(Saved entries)

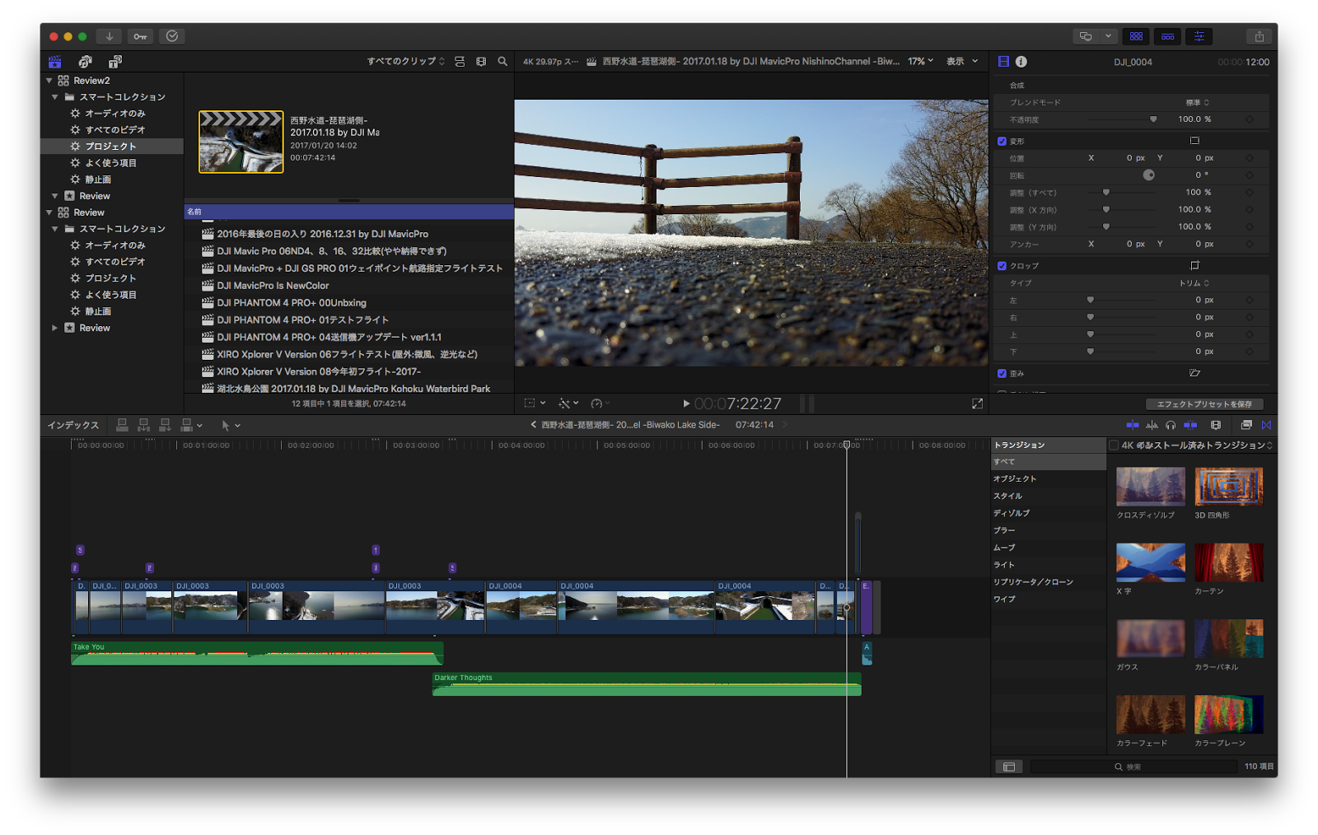Open Photos and Audio sidebar

[85, 62]
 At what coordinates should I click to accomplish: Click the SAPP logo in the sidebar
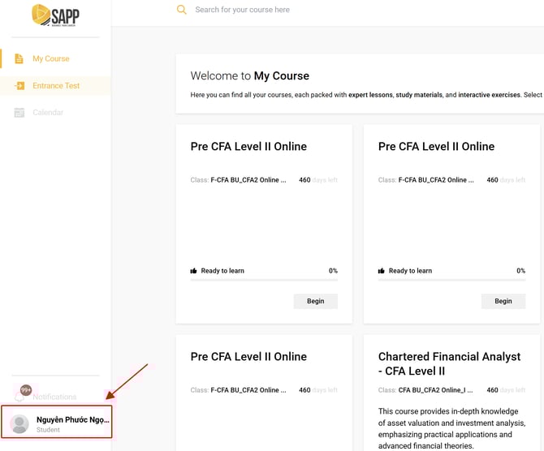click(x=55, y=15)
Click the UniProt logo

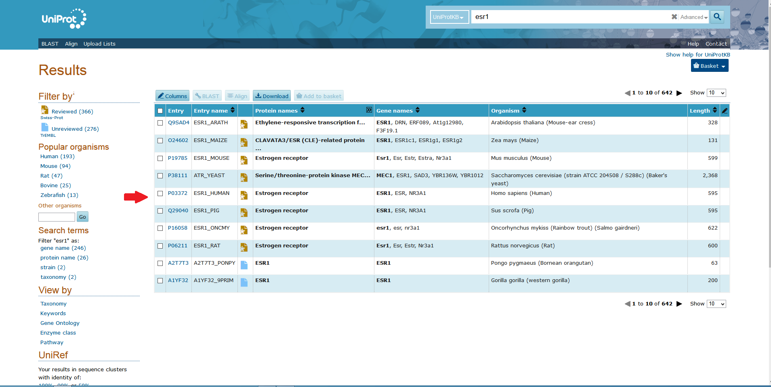(64, 19)
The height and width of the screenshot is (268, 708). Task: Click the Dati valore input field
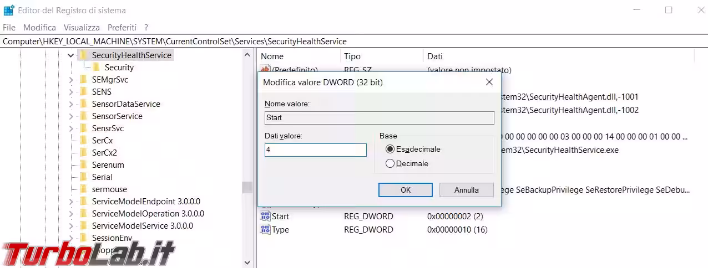pyautogui.click(x=315, y=150)
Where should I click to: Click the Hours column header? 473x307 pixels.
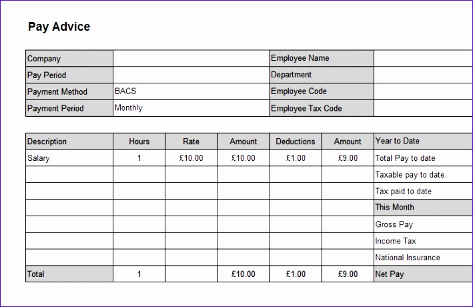[139, 141]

• _Requirement_
Word for word, write out each line from the one with "Click the UniProt logo" through the end of the entries above, and omit any pictures.

• _Problem solution_
Click the UniProt logo

(64, 19)
The height and width of the screenshot is (268, 708). Task: Click the Dati valore input field
pyautogui.click(x=315, y=150)
Where should I click to: Click the Hours column header? 473x307 pixels.
[139, 141]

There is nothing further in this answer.